* **Text and item location entries**:
>> start

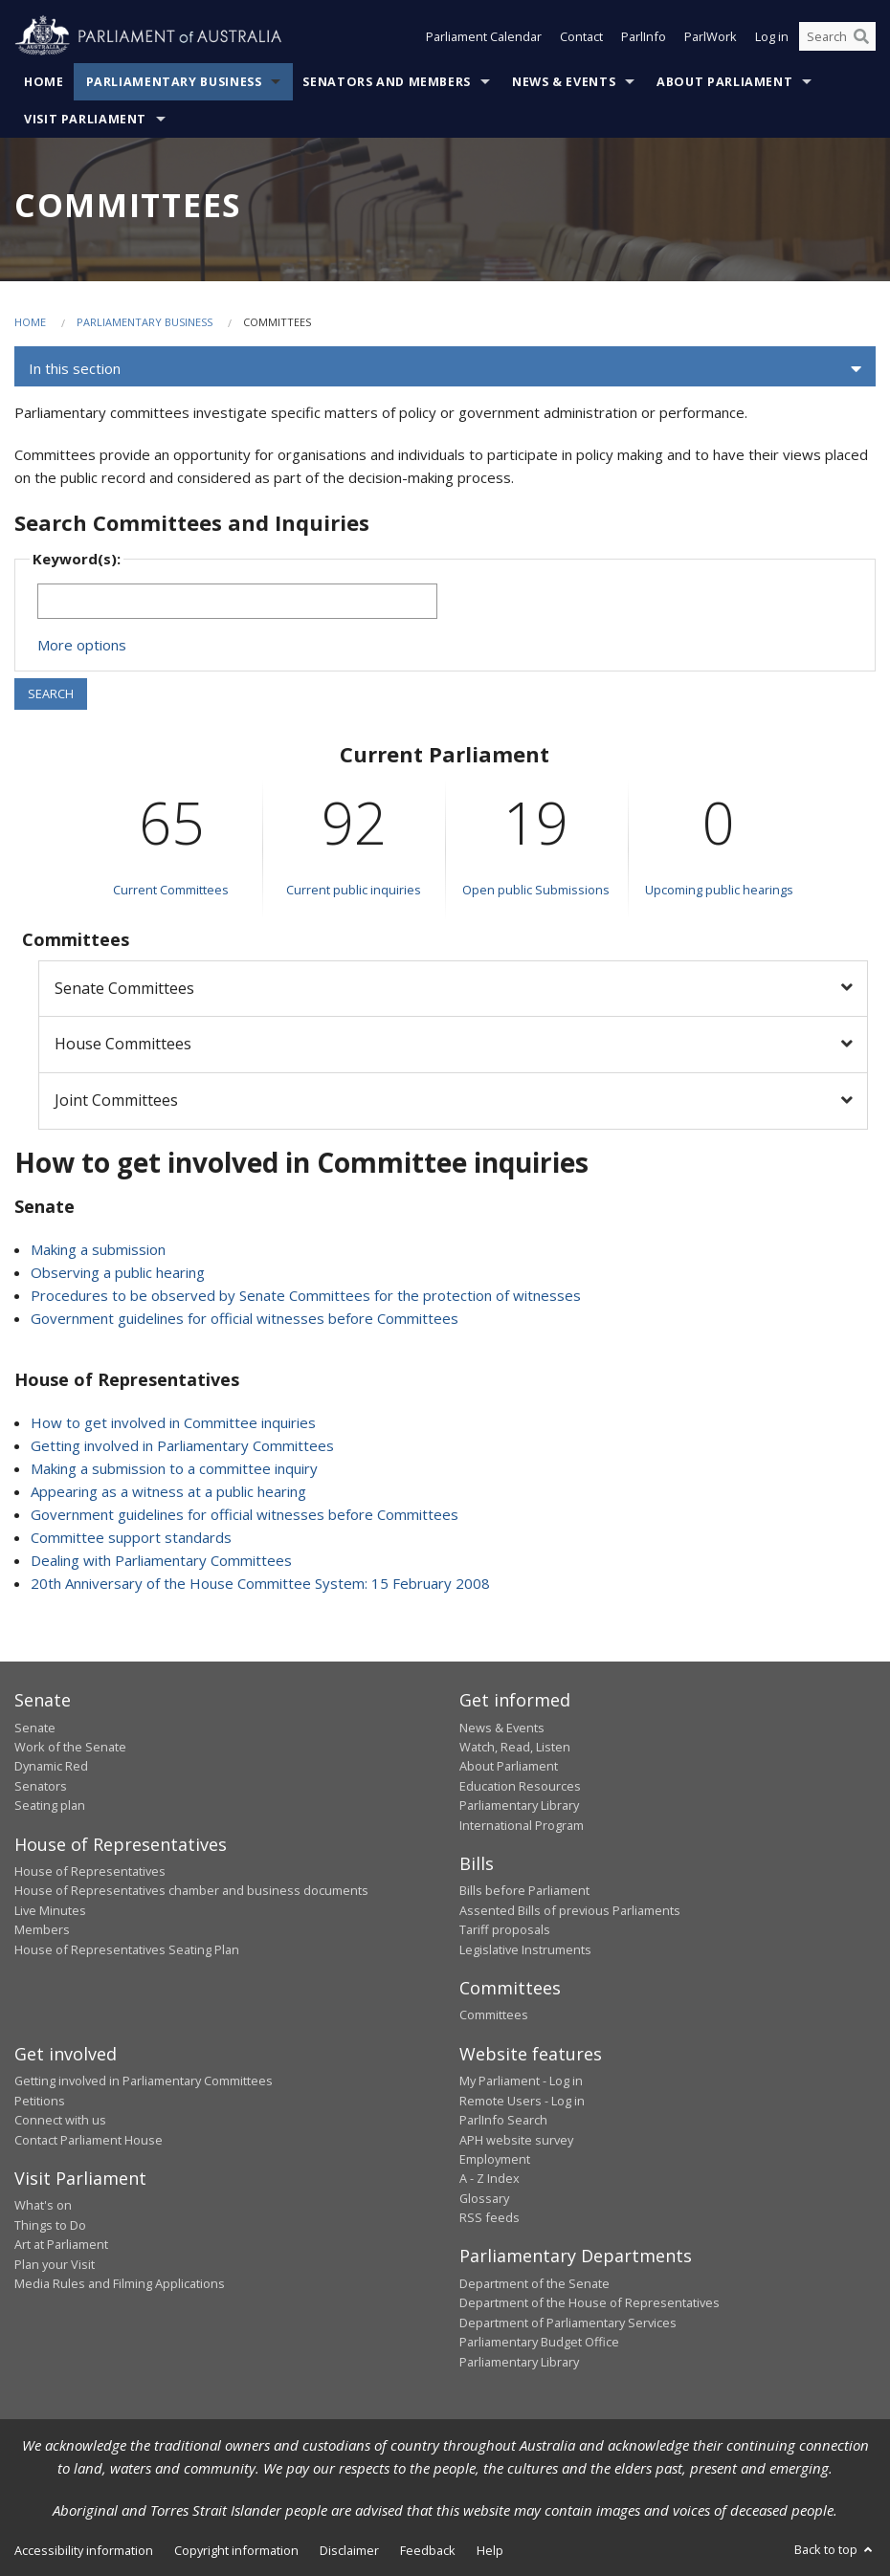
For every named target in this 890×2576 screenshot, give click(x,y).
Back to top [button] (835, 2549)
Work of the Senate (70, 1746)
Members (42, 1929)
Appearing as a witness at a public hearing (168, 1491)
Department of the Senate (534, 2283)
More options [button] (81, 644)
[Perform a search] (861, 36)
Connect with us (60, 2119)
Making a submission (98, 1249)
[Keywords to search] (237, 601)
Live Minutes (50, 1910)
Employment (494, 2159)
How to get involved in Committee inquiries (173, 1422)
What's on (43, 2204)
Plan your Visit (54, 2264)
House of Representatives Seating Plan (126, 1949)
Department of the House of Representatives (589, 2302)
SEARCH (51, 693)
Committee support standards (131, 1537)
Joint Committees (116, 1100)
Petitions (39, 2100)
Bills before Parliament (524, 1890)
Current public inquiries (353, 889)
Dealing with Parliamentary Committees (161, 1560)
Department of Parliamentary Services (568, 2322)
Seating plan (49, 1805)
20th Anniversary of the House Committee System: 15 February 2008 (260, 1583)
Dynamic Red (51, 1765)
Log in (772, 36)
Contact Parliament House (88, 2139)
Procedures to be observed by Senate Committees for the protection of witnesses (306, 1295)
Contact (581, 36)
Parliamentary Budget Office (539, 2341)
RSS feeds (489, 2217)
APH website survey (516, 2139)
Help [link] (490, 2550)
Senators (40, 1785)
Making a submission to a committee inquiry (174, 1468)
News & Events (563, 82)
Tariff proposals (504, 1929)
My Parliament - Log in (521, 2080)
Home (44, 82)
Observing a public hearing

>> end

* **Written request**: Copy out every entry from the one containing "How to get involved" down to the final entry, both included. Shift each coordinate in the answers by adding 39 to both of its numbers.

* **Expected answer**:
How to get involved in Committee inquiries (212, 1461)
What's on (82, 2243)
Plan your Visit (93, 2303)
House of Representatives Seating Plan (165, 1988)
Department of the House of Representatives (628, 2341)
SEARCH (90, 732)
Committee support standards (170, 1576)
Joint Committees (155, 1139)
Petitions (78, 2139)
Bills before Parliament (563, 1929)
Current public inquiries (392, 928)
Dealing with Parliamentary Committees (200, 1599)
Department of Parliamentary Services (607, 2361)
Seating plan (88, 1844)
20th Anniversary of the House Committee System: 15 February 2008 (299, 1622)
Dynamic Red (90, 1804)
Log in (811, 75)
Contact Parliament House (127, 2178)
Procedures to be observed by Senate Committees for the protection of witnesses (345, 1334)
Contact (620, 75)
Parliamentary Budget Office (578, 2380)
RSS feeds (528, 2256)
APH website survey (555, 2178)
Help [link] (529, 2589)
Senators (79, 1824)
Making a submission to a committee inquiry (213, 1507)
News & Events (602, 121)
Tariff proposals (543, 1968)
My Parliament - Log in (560, 2119)
Home (83, 121)
Observing a public hearing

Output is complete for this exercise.